TVNEWSCHECK FOCUS ON BUSINESS

There’s Gold In Ch. Leasing, But Not Much

Bert Ellis is leasing digitial capacity on his Los Angeles indie KDOC to pay-TV service Sezmi for almost $1 million a year, but, according to a TVNewsCheck survey of stations in Los Angeles and two other top-10 markets, he may be one of the few earning significant revenue from the digital sideline.

Not all TV broadcasters can say they have made a bundle from their stations’ excess digital capacity, but Bert Ellis can.

The owner of independent KDOC Los Angeles reaped nearly $1 million in the year ending Sept. 30, 2010, by leasing most of the station’s digital channel to Sezmi, the pay TV service that uses broadcasting and broadband to deliver programming to its subscribers.

“It’s pretty simple,” says Bert Ellis, who manages several other stations as president of Titan Broadcast Management. “They write checks and we receive checks. They have a good business plan. So far, they have done everything they said they were going to do.”
----------------
Written instruction 1:
From the article on channel leasing, extract the passage that begins with the words "The owner of" and ends with "to its subscribers.", keeping every word as it appears.
The listing that comes next is unrelated to the article on channel leasing.

Input records:
----------------
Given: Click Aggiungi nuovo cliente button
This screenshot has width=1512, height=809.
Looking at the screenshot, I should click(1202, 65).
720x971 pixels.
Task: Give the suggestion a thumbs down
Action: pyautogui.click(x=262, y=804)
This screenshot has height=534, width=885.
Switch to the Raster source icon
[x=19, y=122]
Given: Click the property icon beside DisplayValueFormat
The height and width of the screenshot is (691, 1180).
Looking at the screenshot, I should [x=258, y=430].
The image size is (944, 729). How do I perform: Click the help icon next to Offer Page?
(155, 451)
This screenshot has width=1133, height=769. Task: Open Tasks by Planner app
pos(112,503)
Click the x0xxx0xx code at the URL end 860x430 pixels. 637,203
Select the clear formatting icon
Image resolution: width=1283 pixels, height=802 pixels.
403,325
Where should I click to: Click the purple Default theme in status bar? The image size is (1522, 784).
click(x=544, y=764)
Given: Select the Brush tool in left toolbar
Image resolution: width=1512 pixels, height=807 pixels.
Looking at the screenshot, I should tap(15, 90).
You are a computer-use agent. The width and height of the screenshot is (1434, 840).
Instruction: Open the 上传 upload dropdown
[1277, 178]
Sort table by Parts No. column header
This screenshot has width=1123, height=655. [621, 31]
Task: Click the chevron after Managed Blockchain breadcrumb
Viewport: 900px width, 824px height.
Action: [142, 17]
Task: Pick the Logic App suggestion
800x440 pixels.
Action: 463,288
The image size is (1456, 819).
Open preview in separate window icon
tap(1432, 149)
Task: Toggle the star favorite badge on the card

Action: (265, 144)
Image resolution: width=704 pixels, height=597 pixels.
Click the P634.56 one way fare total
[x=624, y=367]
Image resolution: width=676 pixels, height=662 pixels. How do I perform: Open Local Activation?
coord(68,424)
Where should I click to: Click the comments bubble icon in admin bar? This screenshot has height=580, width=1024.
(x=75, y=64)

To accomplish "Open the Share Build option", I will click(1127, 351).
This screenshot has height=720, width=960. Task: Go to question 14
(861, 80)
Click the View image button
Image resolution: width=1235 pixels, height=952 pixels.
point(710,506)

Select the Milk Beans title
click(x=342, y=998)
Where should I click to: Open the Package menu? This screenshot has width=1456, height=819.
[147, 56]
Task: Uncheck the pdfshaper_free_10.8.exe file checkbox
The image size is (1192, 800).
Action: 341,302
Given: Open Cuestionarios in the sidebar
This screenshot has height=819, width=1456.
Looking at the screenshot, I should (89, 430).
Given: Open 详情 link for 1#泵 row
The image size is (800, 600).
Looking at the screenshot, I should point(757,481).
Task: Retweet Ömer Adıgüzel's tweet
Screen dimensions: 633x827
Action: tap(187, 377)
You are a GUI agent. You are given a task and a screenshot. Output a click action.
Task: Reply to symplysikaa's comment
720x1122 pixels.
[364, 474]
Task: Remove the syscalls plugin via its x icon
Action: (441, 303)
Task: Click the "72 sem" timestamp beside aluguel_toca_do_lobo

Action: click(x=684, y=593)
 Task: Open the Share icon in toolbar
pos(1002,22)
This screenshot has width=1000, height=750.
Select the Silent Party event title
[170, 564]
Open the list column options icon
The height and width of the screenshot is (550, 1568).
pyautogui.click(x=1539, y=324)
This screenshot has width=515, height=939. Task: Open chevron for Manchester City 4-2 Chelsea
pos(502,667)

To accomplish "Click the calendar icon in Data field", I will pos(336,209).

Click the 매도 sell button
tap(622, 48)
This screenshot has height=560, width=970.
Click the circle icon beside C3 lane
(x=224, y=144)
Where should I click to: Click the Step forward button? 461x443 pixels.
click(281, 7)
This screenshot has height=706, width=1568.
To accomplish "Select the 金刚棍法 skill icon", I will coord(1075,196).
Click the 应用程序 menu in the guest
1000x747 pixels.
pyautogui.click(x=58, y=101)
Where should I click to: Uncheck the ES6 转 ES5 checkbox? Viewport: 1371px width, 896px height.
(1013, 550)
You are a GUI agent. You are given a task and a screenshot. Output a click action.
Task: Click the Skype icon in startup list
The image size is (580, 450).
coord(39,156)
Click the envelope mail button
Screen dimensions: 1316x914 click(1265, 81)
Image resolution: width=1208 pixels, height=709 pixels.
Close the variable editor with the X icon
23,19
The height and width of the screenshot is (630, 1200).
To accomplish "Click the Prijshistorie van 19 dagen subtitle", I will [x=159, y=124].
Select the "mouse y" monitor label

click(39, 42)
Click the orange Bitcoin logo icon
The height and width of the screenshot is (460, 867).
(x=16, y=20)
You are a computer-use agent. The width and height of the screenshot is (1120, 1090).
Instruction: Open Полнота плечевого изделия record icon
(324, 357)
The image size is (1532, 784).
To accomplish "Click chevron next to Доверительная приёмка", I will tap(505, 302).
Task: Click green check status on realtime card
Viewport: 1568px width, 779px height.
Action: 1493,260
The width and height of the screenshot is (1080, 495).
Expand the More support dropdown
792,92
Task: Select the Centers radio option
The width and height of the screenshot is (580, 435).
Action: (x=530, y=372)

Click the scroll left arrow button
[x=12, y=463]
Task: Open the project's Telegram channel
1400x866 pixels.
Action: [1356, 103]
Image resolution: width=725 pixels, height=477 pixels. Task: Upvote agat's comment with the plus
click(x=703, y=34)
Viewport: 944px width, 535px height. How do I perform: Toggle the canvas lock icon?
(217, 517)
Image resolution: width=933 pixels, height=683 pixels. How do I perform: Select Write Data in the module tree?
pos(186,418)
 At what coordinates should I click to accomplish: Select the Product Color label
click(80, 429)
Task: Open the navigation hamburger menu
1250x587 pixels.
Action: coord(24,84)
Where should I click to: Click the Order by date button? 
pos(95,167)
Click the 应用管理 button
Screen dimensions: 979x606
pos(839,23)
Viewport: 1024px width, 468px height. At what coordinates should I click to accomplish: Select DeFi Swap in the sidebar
----------------
Written instruction 2:
Reproduce the lines of the listing word for word, starting at the line containing "The width and height of the screenshot is (1080, 495)." and ending at the line containing "click(80, 429)", with both of those lines included.

Exercise answer 1:
The owner of independent KDOC Los Angeles reaped nearly $1 million in the year ending Sept. 30, 2010, by leasing most of the station’s digital channel to Sezmi, the pay TV service that uses broadcasting and broadband to deliver programming to its subscribers.

Exercise answer 2:
The width and height of the screenshot is (1080, 495).
Expand the More support dropdown
792,92
Task: Select the Centers radio option
The width and height of the screenshot is (580, 435).
Action: (x=530, y=372)

Click the scroll left arrow button
[x=12, y=463]
Task: Open the project's Telegram channel
1400x866 pixels.
Action: [1356, 103]
Image resolution: width=725 pixels, height=477 pixels. Task: Upvote agat's comment with the plus
click(x=703, y=34)
Viewport: 944px width, 535px height. How do I perform: Toggle the canvas lock icon?
(217, 517)
Image resolution: width=933 pixels, height=683 pixels. How do I perform: Select Write Data in the module tree?
pos(186,418)
 At what coordinates should I click to accomplish: Select the Product Color label
click(80, 429)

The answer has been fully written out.